> [Written problem 1]
Reproduce the entire sweet pea sowing text word for word.

> [Excerpt]
################

Sweet peas – sowing

These are perhaps my favourite flowers of all: delicate, abundant and beautifully scented and not easily bought from a florist. I first grew these in a bucket in our London backyard and have grown them with different degrees of success in every garden, patch and allotment since. This year I want to get more accomplished at growing them from seed to cut flower as the strongest scented sweet peas are going to be a main stay of the still developing plot. This is because customers at the farmers’ markets seem to love them as much as me and they sell out every time we have them.

Sweetpeas at end of July - stems getting shorter, but still beautifully scented

Sweetpeas at end of July – stems getting shorter, but still beautifully scented

What I know already has been gathered over the years from reading books and blogs and listening to experts like my flower growing friend who planned meticulously to produce sweet peas for her daughter’s August wedding, planting seeds at different times of the year. What I have learned from experience this year is that growing sweetpeas to sell takes time and more regular attention than most other flowers. A vigorous climbing plant they need solid supports and then tying in and feeding/watering and very regular cutting. Neglect them in their prime, as I did this summer, and they will soon go over.

################

> [Exercise inputs]
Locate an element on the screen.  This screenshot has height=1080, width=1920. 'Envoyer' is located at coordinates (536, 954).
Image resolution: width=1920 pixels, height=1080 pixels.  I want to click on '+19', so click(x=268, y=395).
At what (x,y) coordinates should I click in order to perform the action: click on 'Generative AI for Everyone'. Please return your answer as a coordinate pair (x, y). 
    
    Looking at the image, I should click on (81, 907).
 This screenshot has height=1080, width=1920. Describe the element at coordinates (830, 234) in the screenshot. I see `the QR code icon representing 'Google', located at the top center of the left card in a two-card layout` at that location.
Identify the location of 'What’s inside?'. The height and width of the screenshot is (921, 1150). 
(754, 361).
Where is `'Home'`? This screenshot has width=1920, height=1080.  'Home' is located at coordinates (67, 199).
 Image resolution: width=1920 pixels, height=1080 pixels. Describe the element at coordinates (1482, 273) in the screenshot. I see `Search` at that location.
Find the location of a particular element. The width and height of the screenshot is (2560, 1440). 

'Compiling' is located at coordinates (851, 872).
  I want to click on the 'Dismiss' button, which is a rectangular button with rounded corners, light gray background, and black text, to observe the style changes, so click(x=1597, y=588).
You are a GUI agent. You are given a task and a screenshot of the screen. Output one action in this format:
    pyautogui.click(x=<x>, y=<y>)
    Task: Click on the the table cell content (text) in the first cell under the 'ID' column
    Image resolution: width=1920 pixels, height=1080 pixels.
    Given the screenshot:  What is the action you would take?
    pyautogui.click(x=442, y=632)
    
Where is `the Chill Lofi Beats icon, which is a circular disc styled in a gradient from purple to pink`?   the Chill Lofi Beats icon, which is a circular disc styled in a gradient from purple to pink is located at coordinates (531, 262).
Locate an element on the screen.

################

> [Written problem 2]
Write out the lines of the records from the line containing "Identify the location" through the line containing "coordinates (851, 872).", replacing "particular" with "specific" and keeping everything else the same.

> [Written answer 1]
Sweet peas – sowing

These are perhaps my favourite flowers of all: delicate, abundant and beautifully scented and not easily bought from a florist. I first grew these in a bucket in our London backyard and have grown them with different degrees of success in every garden, patch and allotment since. This year I want to get more accomplished at growing them from seed to cut flower as the strongest scented sweet peas are going to be a main stay of the still developing plot. This is because customers at the farmers’ markets seem to love them as much as me and they sell out every time we have them.

Sweetpeas at end of July - stems getting shorter, but still beautifully scented

Sweetpeas at end of July – stems getting shorter, but still beautifully scented

What I know already has been gathered over the years from reading books and blogs and listening to experts like my flower growing friend who planned meticulously to produce sweet peas for her daughter’s August wedding, planting seeds at different times of the year. What I have learned from experience this year is that growing sweetpeas to sell takes time and more regular attention than most other flowers. A vigorous climbing plant they need solid supports and then tying in and feeding/watering and very regular cutting. Neglect them in their prime, as I did this summer, and they will soon go over.

> [Written answer 2]
Identify the location of 'What’s inside?'. The height and width of the screenshot is (921, 1150). 
(754, 361).
Where is `'Home'`? This screenshot has width=1920, height=1080.  'Home' is located at coordinates (67, 199).
 Image resolution: width=1920 pixels, height=1080 pixels. Describe the element at coordinates (1482, 273) in the screenshot. I see `Search` at that location.
Find the location of a specific element. The width and height of the screenshot is (2560, 1440). 

'Compiling' is located at coordinates (851, 872).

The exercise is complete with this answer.